Words matter even more. Back in the 70s when feminists started to demand than manhole covers should be renamed personhole covers we laughed. We were wrong. It was part of the long-term strategy of the Cultural Left – to put certain words and certain ideas out of bounds. To make us hesitate before expressing our thoughts, our opinions.
They have succeeded. Can there be any conservative blogger (or conservative journalist or conservative politician or even just conservative citizen) who has not at some time caught themselves in the act of self-censorship? You’re about to write something, or say something, but then you ask yourself – am I going to be accused of racism, sexism, homophobia, transphobia, Islamophobia, cultural insensitivity, fascism, neocolonialism, ableism or any other forbidden act if I say that?
Once that happens our right to freedom of speech is in grave jeopardy. Indeed all our rights as free citizens are in grave danger.
As Peter Hitchens puts it in a slightly different context, the boundaries of public discussion are being steadily narrowed.
Recently we’ve seen moves by feminazis and other politically correct types to add terms such as feminazi and political correctness to the index of forbidden expressions. If there’s one thing Leftists hate it’s having their own weapons turned against them. For years they’ve tried to stifle debate by throwing out words such as racist, sexist and fascist as soon as the start to lose an argument. When conservatives hit back by using words like ecofascist and feminazi it turn out that Leftists have a glass jaw.

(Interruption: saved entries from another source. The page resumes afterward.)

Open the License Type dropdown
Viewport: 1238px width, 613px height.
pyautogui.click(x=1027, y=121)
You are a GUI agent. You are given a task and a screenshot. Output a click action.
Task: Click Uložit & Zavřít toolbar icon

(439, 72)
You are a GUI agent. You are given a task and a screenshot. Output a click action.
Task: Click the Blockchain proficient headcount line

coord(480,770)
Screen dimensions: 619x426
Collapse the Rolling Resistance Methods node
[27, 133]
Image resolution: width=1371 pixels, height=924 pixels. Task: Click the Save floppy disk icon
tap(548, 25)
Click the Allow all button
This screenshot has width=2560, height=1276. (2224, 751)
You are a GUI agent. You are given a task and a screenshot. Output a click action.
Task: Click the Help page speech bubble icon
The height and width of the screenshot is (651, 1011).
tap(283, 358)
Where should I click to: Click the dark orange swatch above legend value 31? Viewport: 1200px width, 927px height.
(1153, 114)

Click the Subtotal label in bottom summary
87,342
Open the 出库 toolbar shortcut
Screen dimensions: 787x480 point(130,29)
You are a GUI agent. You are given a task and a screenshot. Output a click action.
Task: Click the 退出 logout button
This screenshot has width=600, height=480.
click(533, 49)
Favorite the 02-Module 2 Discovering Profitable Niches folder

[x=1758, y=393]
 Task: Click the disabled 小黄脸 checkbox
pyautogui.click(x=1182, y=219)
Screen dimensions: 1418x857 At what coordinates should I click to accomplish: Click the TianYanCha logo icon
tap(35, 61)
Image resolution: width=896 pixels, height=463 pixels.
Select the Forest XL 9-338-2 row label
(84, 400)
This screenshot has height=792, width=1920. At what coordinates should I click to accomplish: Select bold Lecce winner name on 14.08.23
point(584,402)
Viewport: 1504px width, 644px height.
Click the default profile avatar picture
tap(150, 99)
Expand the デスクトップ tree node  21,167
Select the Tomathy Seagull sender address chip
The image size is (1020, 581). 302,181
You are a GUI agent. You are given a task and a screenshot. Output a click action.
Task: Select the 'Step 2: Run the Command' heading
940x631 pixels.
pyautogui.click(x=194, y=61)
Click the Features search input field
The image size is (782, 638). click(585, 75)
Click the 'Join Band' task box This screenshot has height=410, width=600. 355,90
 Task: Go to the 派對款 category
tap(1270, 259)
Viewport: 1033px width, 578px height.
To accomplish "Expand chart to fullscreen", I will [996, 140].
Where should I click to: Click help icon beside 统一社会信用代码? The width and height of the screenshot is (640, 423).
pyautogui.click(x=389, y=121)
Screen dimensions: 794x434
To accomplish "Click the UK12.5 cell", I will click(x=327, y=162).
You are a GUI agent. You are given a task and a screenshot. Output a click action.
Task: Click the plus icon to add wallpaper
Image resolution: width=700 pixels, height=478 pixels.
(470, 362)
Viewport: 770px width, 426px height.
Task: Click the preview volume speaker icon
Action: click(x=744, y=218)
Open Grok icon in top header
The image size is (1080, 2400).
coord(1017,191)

The ideal censorship is the censorship we impose on ourselves. That was the objective of the Party in Orwell’s 1984, the reasoning behind Newspeak – that eventually the Thought Police would be unnecessary because people would no longer be capable of Thought Crime. They would no longer have the words to express dissent and everyone would have inside their own heads their own internal Thought Police.
the end of freedom of speech in Australia?
If the current Australian government implements the recommendations of the Finkelstein Report it will effectively spell the end of freedom of speech in Australia. And given this government’s track record there is every reason to believe they will do so.